New Music: Karl S Williams - Is This Love [Premiere] + BTS Photo Exclusive
A new single, Bluesfest shows, national tour, music video feat. Thelma Plum and more.
Guitar slinging, banjo-wielding man of impeccable hirsuteness, Karl S Williams is kicking 2015 off with a massive heap of news, which we're gonna do the best we can in wrapping up in this post. After a barnstorming 2014 that saw a record deal with Warner's indie imprint Footstomp Music which lead to the release of his debut album, two national headline tours, wowing punters and industry alike at BigSOUND and CMJ Music Marathon and more, he's grabbing this year by the horns with a new single, a new video clip featuring Thelma Plum, and a heap of huge shows. He'll be joining uber-chiller Donavon Frankenreiter as part of his Bluesfest sideshow on April 16 at The Triffid, before embarking on an national tour of his own to celebrate new single Is this Love, with a video on the way featuring leading lady Thelma Plum.
You can stream Is This Love below, which was mixed by legendary producer Victor Van Vugt, who in the past has worked with the likes of Nick Cave & The Bad Seeds, Beth Orton, PJ Harvey and Sarah Blasko. Along with premiering the single, we were fortunate enough to get a few behind the scenes snaps from that video clip shoot, which you can check out after the stream and read up on some notes from Williams himself, before taking in his Australian tour dates below that:
IS THIS LOVE BTS:
Below are a few stills from the video for ‘Is This Love?’, though I feel like the true magic all happened on the other side of the camera and I wish we captured a few images of that. Our director Kate O’Sullivan gathered such a powerful force of positive energy that the time passed really quickly and any misgivings I had about my ability to act out this role (which were many indeed) were forgotten.
You may recognise the face of the amazing woman who (very convincingly) is sleeping on my shoulder as we drive through the anonymous night. Yes, I was very blessed to have my friend Thelma Plum join me as the female protagonist in this video. The opening scene represents the no-man's-land in this fictive romance. We are contentedly propelled through it in a warm bubble, perhaps oblivious to the notion that the journey may end.
On day two of shooting we found ourselves on the bank of the Brisbane River at sunset. It was a perfect setting for Thelma and I to have a little jam. She played a Nora Jones song and I plucked along on my banjo, Bettie Mae. I’ve spent a lot of time gazing out off river banks, I grew up by the Richmond River in Northern New South Wales, so it was a pretty natural place to sit and play.
Fast forward in the chronology of the romance that we played out and here is my character cast as the hapless observer (and server of beverages) in the ‘Bar of Lost Souls’ (as our director Kate O’ Sullivan named it). The Bearded Lady in West End is the archetypal bar and in this incarnation is a place to which battered hearts are drawn, to wallow, commiserate and (we hope) mend. Into this scene unwittingly steps Thelma’s character with a new lover and pictured is the moment where we lock eyes and recall that line from Casablanca... both of us probably wishing we could turn into smoke.
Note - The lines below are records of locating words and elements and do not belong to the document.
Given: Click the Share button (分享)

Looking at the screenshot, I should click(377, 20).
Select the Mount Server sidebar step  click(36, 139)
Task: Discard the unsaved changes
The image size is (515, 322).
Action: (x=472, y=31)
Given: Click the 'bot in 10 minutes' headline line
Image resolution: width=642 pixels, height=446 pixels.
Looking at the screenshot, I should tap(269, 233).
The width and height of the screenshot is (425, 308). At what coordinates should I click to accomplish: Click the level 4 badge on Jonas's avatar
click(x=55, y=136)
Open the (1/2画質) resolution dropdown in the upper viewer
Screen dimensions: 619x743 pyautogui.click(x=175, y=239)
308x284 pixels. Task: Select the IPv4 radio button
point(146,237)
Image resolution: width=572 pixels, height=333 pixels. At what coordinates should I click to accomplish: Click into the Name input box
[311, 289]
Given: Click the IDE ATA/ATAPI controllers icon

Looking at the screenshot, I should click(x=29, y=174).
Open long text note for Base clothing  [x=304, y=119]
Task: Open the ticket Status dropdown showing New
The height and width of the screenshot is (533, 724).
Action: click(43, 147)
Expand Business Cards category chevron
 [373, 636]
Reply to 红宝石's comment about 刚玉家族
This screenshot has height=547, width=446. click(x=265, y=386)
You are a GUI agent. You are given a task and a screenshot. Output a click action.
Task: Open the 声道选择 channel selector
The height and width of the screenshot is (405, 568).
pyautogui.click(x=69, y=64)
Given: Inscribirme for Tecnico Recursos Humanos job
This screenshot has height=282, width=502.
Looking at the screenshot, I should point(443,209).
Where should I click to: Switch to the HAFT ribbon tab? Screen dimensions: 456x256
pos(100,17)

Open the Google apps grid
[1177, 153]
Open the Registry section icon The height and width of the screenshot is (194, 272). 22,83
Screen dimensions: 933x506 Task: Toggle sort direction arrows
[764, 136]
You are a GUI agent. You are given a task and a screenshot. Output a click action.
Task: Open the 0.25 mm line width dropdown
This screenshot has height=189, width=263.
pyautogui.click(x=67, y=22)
This is a beautiful shot of Thelma, once again in the Bar Of Lost Souls. In the video, her new lover ignores her pleas to leave and insists they sit down for a drink. I feel this shot captures perfectly a moment of deep contemplation as so many thoughts and emotions suddenly somersault through this character’s mind. Caught between old love and new. Thelma played it expertly.
I like this shot for the Yin and Yang. Much of the story of this clip is told through a juxtaposition of then and now, together and apart. Maybe I’m being oblique and metaphorical but I suppose I see that light and shade as representing the two sides of this imagined romance and if you follow me down that rabbit hole, you arrive at the notion that in all things exist their counterpart. So, although here we are in the ‘apart’ stage, somewhere at the heart there is still togetherness. A pile of shared memories and experiences... it’s a hopeful thought.
This is the punctuation mark at the end of our story, it was nice to butt heads with an old friend and make believe for a while. In the end, the title of the song is a question; ‘Is This Love?’ There’s a special kind of melancholy to that, which is at the heart of the song and I hope we have conveyed some of that essence in this video.